To see these two stories of democracy side by side is not to invite comparison, but curiosity. What have we each learned? Where are we strong? Where are we struggling? What might we build if we worked together?
Yes, there are challenges. Two jurisdictions, two systems. Political instability. Sovereignty sensitivities. Risks of tokenism.
But these are the very reasons to invest in this work. Deliberation builds understanding. It holds complexity. It restores trust.
Cross-border collaboration can help raise standards, avoid duplication, and build shared capacity.
Democracy on this island is changing. Old certainties are shifting. New generations are coming of age, bringing with them fresh hope and healthy skepticism. There’s a chance to shape what comes next, deliberately and together.
This is not about constitutional futures. Not directly. It’s about how we make decisions now. It’s about building a democratic culture that’s inclusive, resilient, capable of holding complexity. If governments, civil society, and institutions North and South are willing, deliberative democracy could be a space of shared innovation.
We have come to the end of our first round of funding, which has enabled us to plant the seeds of cross border working on deliberative democracy. We have a network, a membership of over 200 people, an online presence, and nearly a dozen events under our belt that brought people together, in Dublin, Belfast, and on the shores of Lough Neagh to imagine, discuss, learn and share.
And ends are also beginnings. We are now looking for new supporters to help us scale up and expand our work with the All-Island Better Democracy Network.
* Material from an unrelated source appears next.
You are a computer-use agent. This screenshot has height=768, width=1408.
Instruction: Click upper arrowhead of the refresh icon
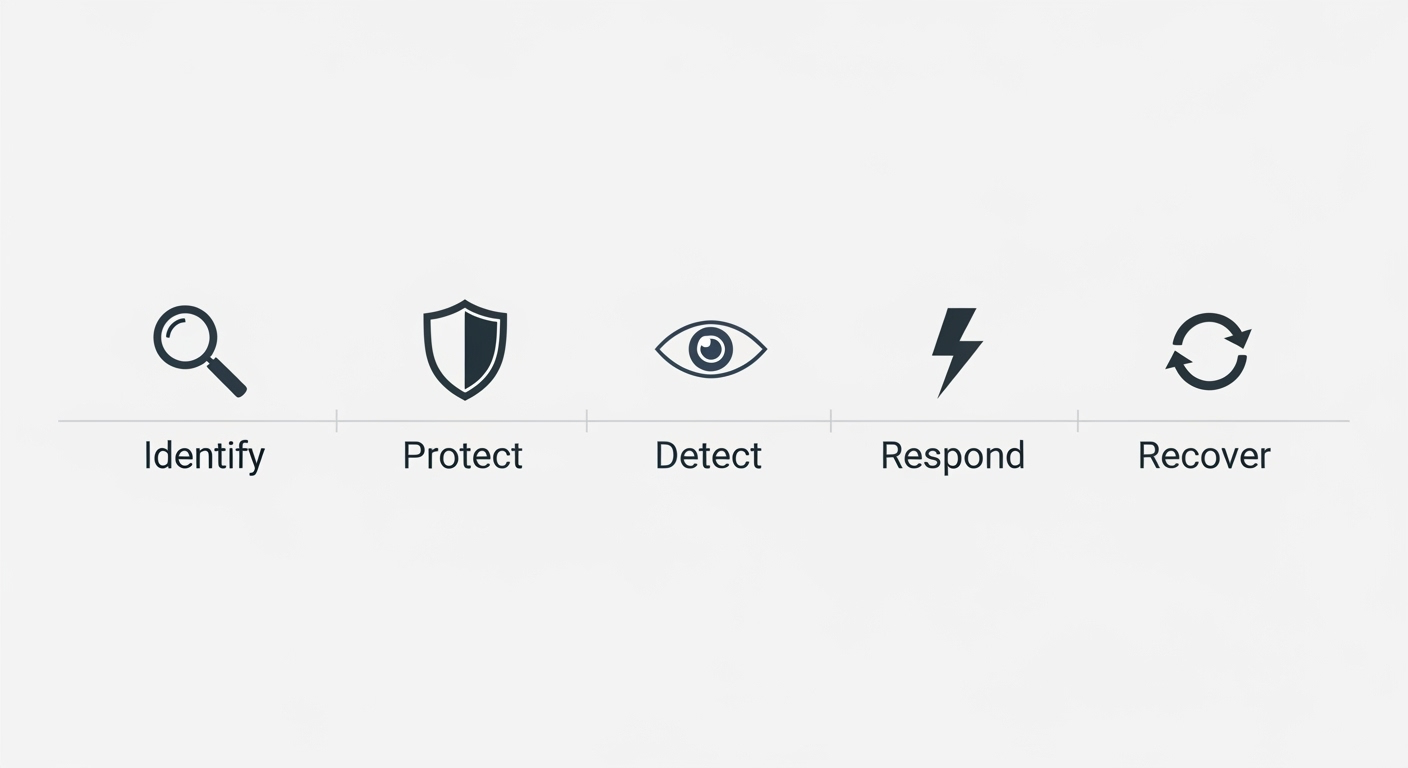pyautogui.click(x=1239, y=337)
- We want to map what’s already happening and shine a light on it. Often the work is already there – in community groups, in border towns, in quiet efforts by civil servants and local leaders – but it goes unseen, unsupported, unconnected. The Better Democracy Network can amplify and celebrate that work.
- We want to develop a community of practice – through structured exchanges, the Network could support knowledge sharing, evaluation, and the development of common standards for inclusive practice.
- We want to support practitioners to pilot, test, share, fail, and try again. To recognise each other’s risk-taking, successes, and disappointments. Because democracy is not a final product. It’s a practice.
- We want to empower citizens across this island with the tools to be active participants in the decisions that affect them, so that changes with institutions are met by capable communities ready to deliberate and advocate for better democracy.
Deliberation won’t resolve every divide on this island. But at a moment where new cracks are appearing, it might help us approach differences in a new way – with more generosity in how we listen and more care in how we speak. Not to rewrite the past, but to work with it, across borders, toward a future built in common.
Rebekah McCabe is Head of Northern Ireland for Involve, the UK’s leading public participation and deliberative democracy organisation, and founder of the All Island Better Democracy Network.